Tuesday, July 5, 2011

Rizki A Zaelani: Kurator dan Kritikus Berbeda



Seni rupa, atau Malaysia menyebutnya seni tampak (terjemahan dari visual art), berperan besar dalam memoles wajah perdaban sebuah bangsa. Benda-benda komersial pun, seperti mobil, printer, sisir dan bondu, dan seluruh benda yang nampak, semakin membutuhkan desain seni rupa, dipapantes, supaya memancarkan citra artistik yang selaras dengan geliat jaman.

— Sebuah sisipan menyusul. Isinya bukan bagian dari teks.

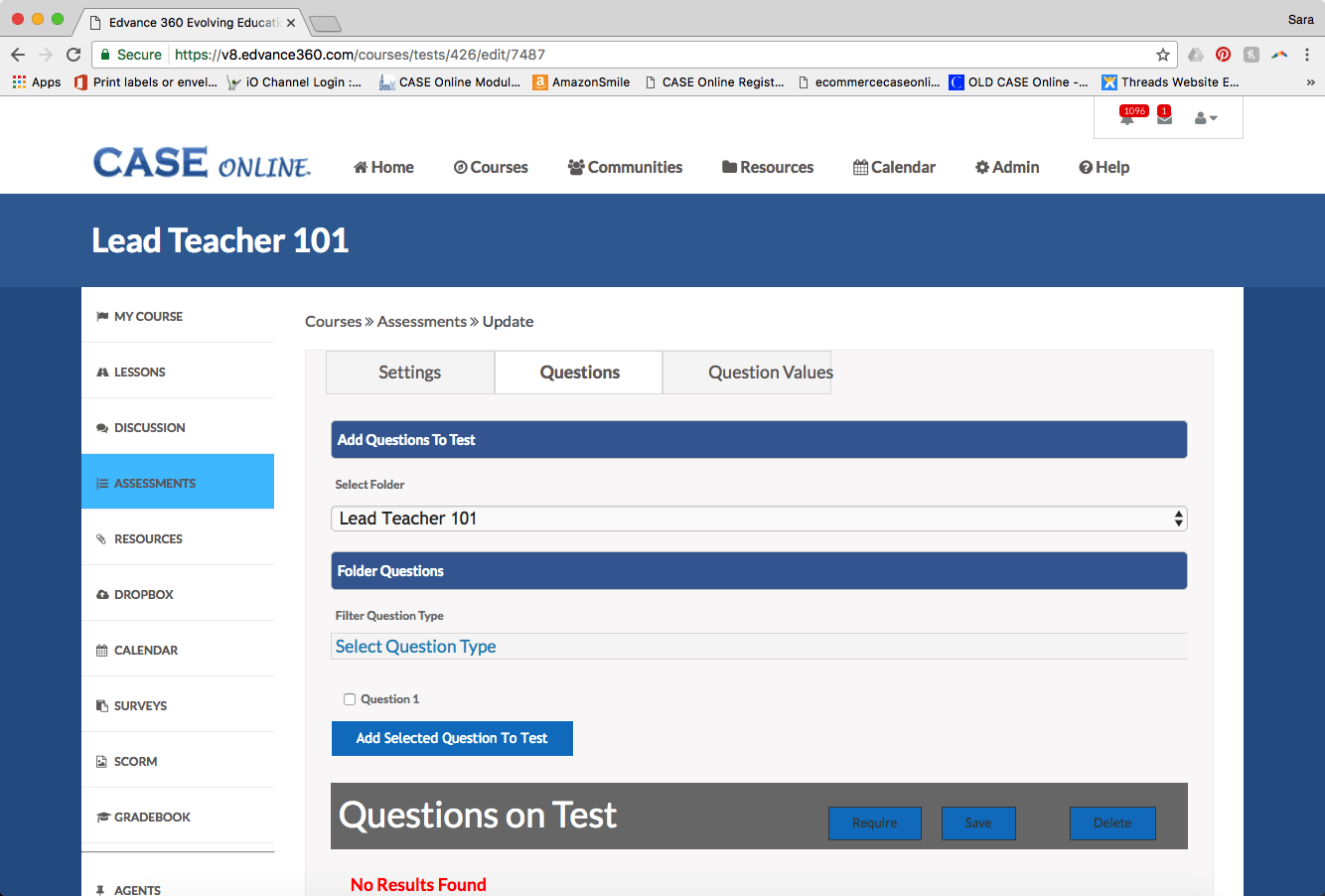This screenshot has height=896, width=1325.
Task: Open the messages envelope icon
Action: (1164, 119)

Kemasyhuran bahkan kemakmuran sebuah bangsa, bisa diukur dari pakrtik seni rupa yang dijalankannya. Komponen yang turut menentukan gerak laju atau langkah mundurnya seni rupa, di antaranya galeri (pemerintah atau swasta), museum, kurator, institusi pendidikan, kolektor, kolekdol, art promoter, dan lain-lain. Berikut perbincangan Doddi Ahmad Fauji dari Koktail dengan Rizki A. Zaelani tentang pelbagai hal yang berkait dengan komponen institusional seni rupa di Tanah Air.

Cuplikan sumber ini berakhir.